A los 15 minutos, otra vez una transición defensa-ataque le permitió a Brown ponerse arriba. Por intermedio de Mendoza, el tricolor anotó en una jugada que inició con una recuperación que tomó mal parada a la defensa y posterior combinación entre Acosta, Benítez, Mansilla y el 9.
Ante la necesidad de empatar, Farré paró un 4-1-3-2 con los ingresos de Hesar por Rojas y Susvielles por Comba. El objetivo fue tener mayor peso ofensivo, sobre todo en el área, lo cual terminaría siendo clave.

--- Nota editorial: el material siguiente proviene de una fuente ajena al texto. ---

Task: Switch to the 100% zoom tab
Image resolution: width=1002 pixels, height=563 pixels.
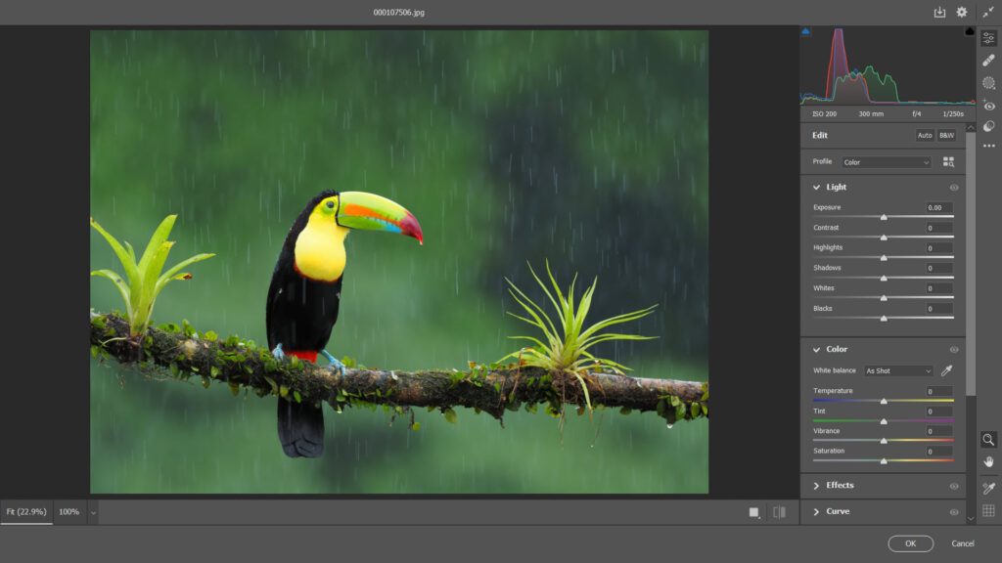Action: pos(69,512)
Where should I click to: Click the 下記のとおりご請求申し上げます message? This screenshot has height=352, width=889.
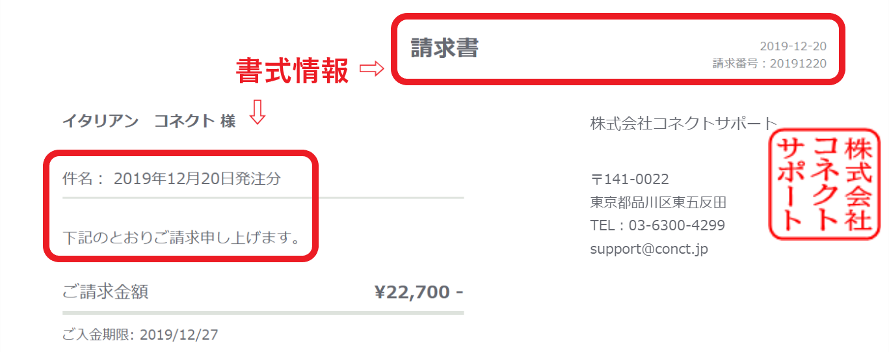(182, 237)
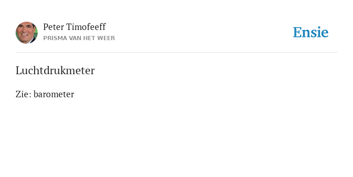This screenshot has width=353, height=177.
Task: Click the word Zie before barometer
Action: click(x=22, y=94)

A los 26, Bordagaray, que volvió a la derecha tras los cambios, fue habilitado con una sutileza de Zapelli y envió un centro que impactó en la mano de su marcador dentro del área. En el tiro de penal, Vegetti volvió a marcar para igualar.
Para los últimos minutos, Farré ordenó las entradas de Pereira por Oliver y García por Zapelli, posición por posición, por lo que el equipo mantuvo el sistema de juego.
Hasta que a los 38, Belgrano anotó el gol del campeonato con la única fórmula que le quedaba en el marco de un partido con poco tiempo por jugar: envío hacia la posición de Vegetti y habilitación para Susvielles, quien perforó hacia adentro y ejecutó un demoledor remate que se transformó en el 3-2.
Tal como sucedió en muchos partidos anteriores, Farré apeló a la línea de 5 defensores para sostener el resultado, por lo que dispuso el ingreso de Olivera en lugar de Bordagaray (5-3-2).
Tras 6 minutos recuperados, el árbitro Arasa finalizó el partido para desahogarnos y festejar este merecido ascenso de un Belgrano que, aun con altibajos en su rendimiento, fue puntero desde la primera fecha.
El Pirata salió campeón y volvió a Primera, categoría de la que nunca debió ni deberá irse. ¡Dale la B!